Senin 03 Oct 2016 06:45 WIB

Persoalan Non-Tarif Masih Hambat Ekspor Produk Mamin Indonesia

Rep: Debbie Sutrisno/ Red: Nidia Zuraya
Kapal Kargo pengangkut kontainer komiditi ekspor (ilustrasi)
Foto: sustainabilityninja.com
Kapal Kargo pengangkut kontainer komiditi ekspor (ilustrasi)

REPUBLIKA.CO.ID, JAKARTA -- Pertumbuhan industri makanan dan minuman (mamin) untuk pangsa ekspor bukan hanya terganjal persaingan harga yang belum seluruhnya kompetitif.
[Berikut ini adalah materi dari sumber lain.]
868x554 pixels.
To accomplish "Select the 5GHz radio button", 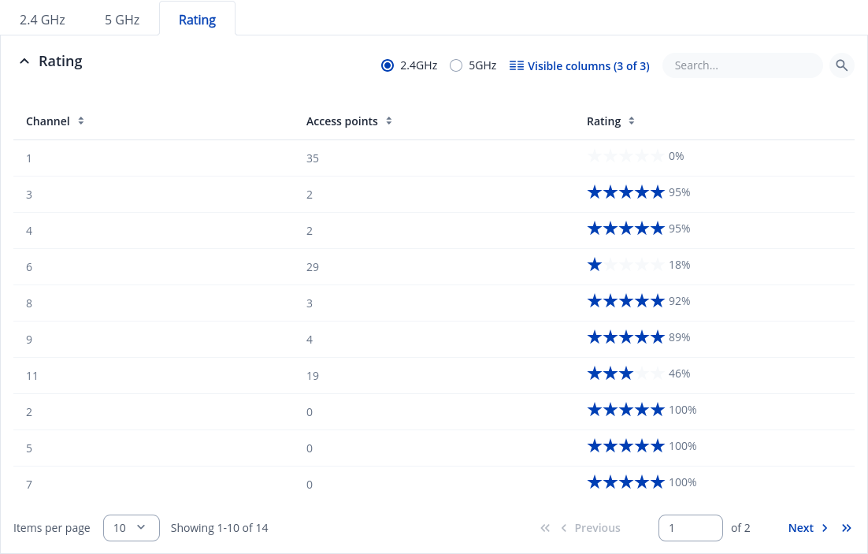I will click(x=455, y=65).
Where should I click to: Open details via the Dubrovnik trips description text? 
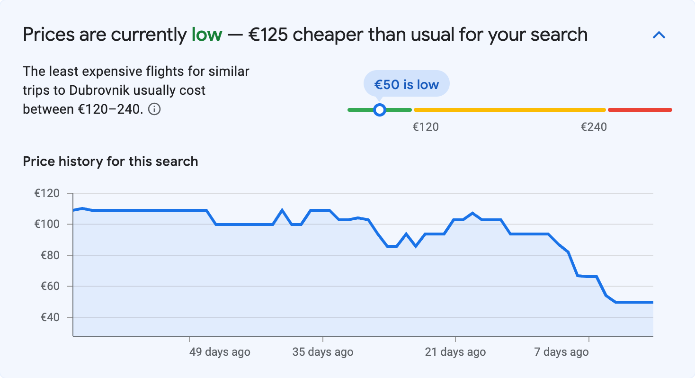(x=135, y=90)
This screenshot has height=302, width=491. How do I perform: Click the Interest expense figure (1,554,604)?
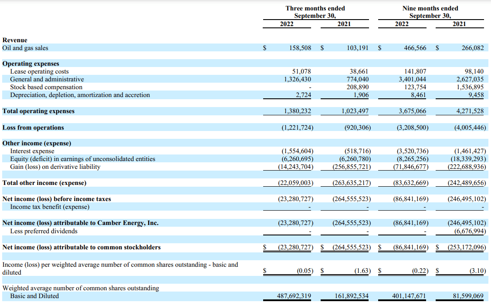point(298,151)
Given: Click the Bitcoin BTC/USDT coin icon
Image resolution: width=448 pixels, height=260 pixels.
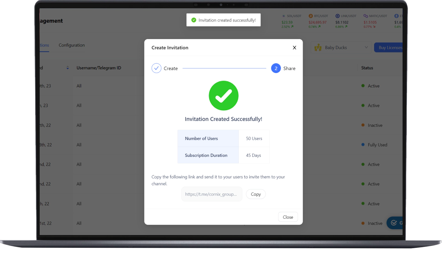Looking at the screenshot, I should (x=310, y=16).
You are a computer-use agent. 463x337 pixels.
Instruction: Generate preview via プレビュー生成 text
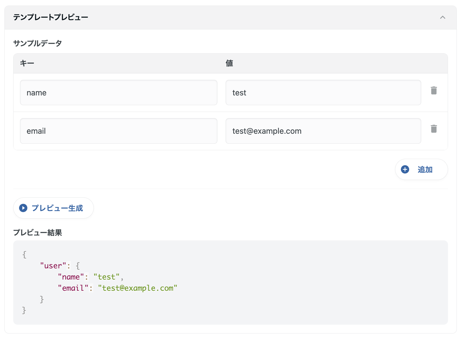coord(57,208)
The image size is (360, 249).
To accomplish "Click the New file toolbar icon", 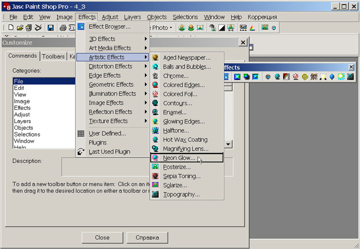I will click(x=11, y=28).
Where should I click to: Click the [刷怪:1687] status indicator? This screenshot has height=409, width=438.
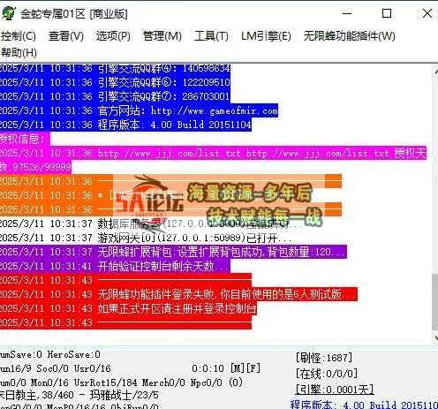click(x=324, y=358)
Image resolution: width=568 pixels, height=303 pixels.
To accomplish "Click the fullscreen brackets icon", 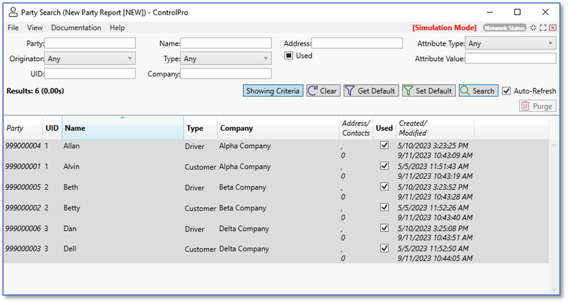I will click(x=543, y=28).
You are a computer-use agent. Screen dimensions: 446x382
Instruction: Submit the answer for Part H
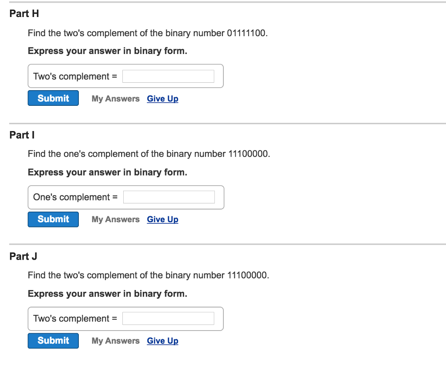pyautogui.click(x=53, y=98)
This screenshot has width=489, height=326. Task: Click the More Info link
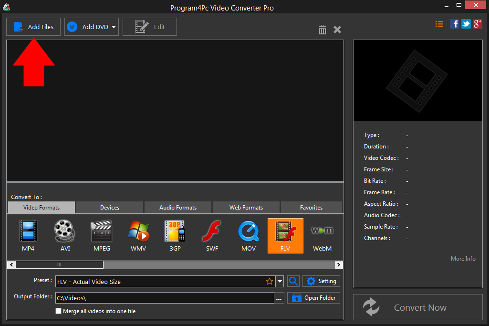[x=463, y=258]
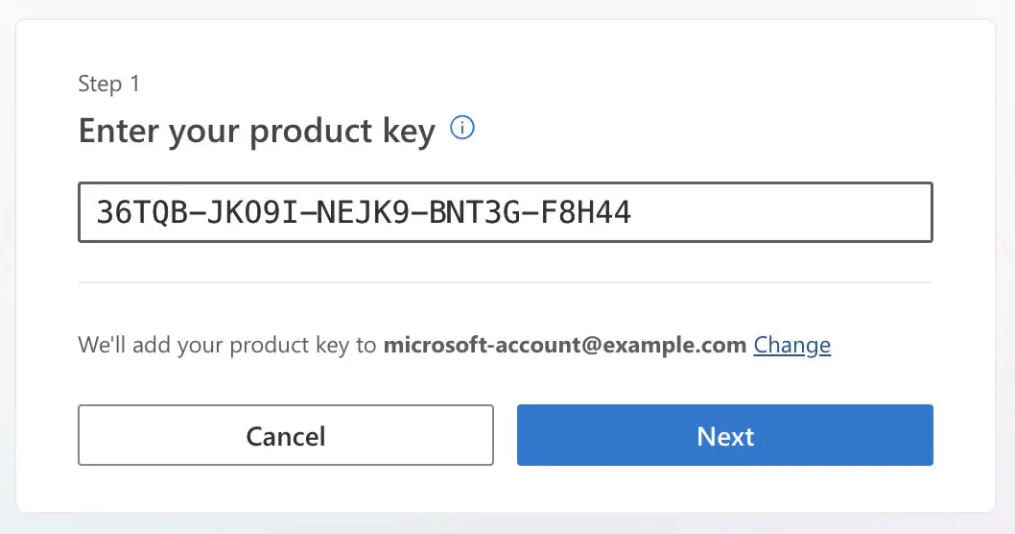Click the Enter your product key heading
The width and height of the screenshot is (1015, 534).
(257, 131)
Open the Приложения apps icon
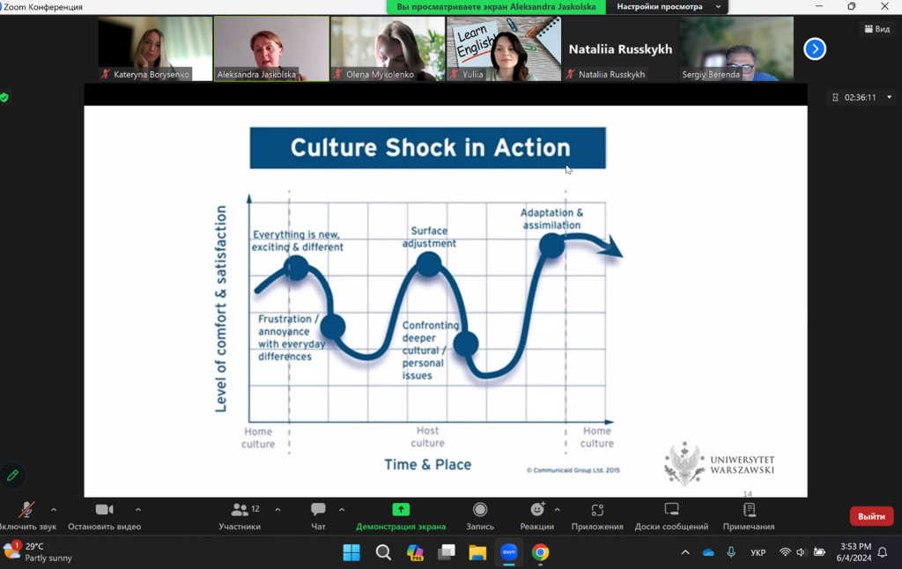Screen dimensions: 902x569 click(597, 510)
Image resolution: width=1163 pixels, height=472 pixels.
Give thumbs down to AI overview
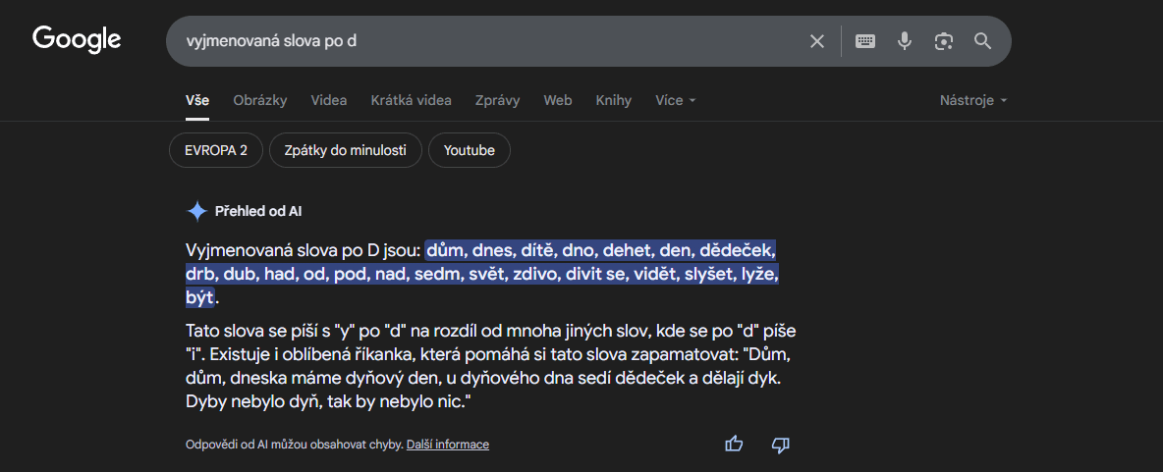pyautogui.click(x=781, y=445)
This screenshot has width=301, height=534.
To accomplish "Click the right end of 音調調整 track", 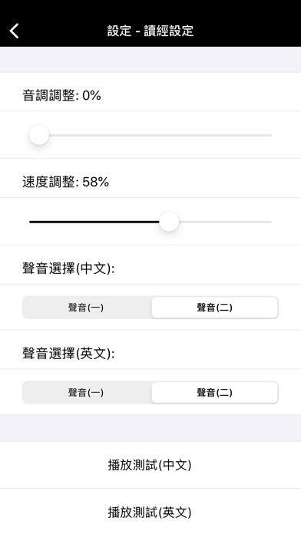I will pyautogui.click(x=270, y=135).

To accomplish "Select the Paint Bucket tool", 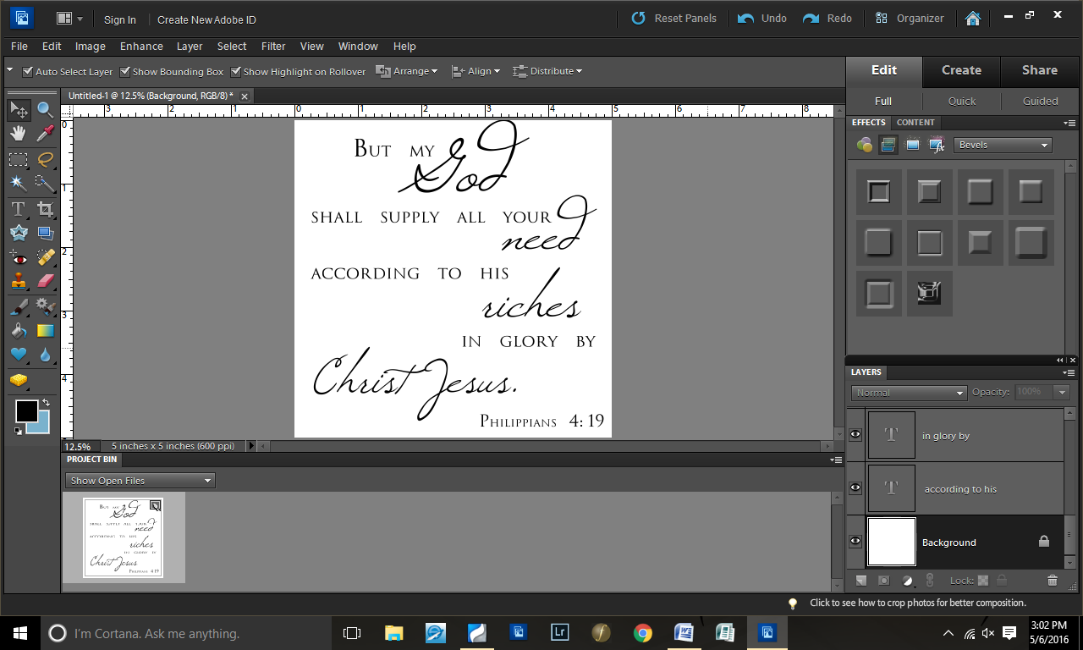I will (18, 330).
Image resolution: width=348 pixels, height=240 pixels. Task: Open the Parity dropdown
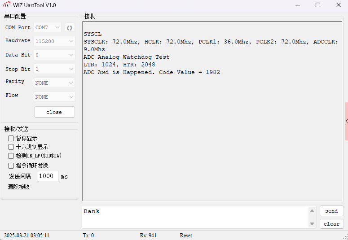[x=54, y=83]
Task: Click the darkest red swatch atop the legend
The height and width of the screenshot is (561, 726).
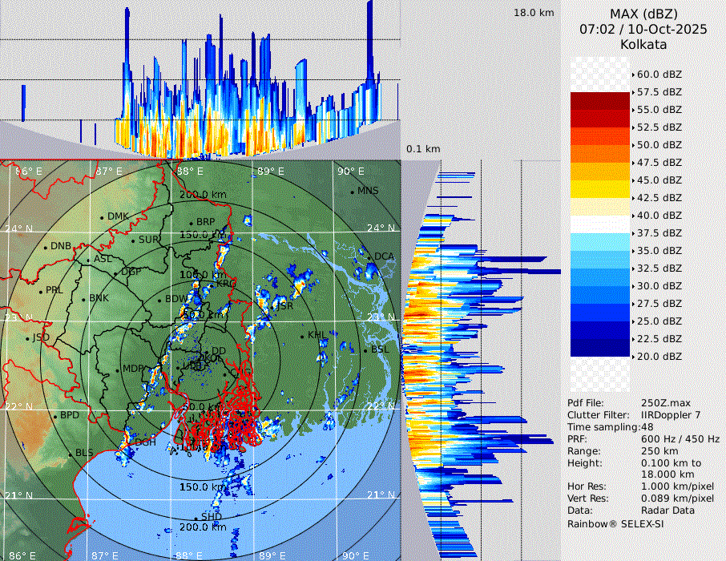Action: point(600,101)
Permasalahan non-tarif juga membuat ekspor produk mamin Indonesia terkendala.

Ketua Umum Gabungan Pengusaha Makanan dan Minuman Seluruh Indonesia (GAPMMI) Adhi Lukman mengatakan, tahun ini terdapat sejumlah negara yang melakukan perubahan aturan produk mamin untuk masuk ke negara tersebut. Hal ini jelas berdampak pada pertumbuhan nilai ekspor mamin atas devisa negara.

"Hambatannya sekarang bukan di kita saja, tapi di negara tujuan juga mulai diperketat peraturannya," kata Adhi, Ahad (2/10).

Adhi menjelaskan, sedikitnya terdapat empat negara tujuan ekspor produk mamin yang membuat peraturan baru seperti Cina, Korea Selatan, Kanada dan Australia. Cina, jelasnya, melakukan perubahan regulasi mengenai bahan baku produk mamin. Sedangkan Australia dan Kanada mengubah regulasi mengenai label. Korea Selatan juga memberikan perubahan regulasi mengenai label ditambah aturan residu pestisida yang diperketat.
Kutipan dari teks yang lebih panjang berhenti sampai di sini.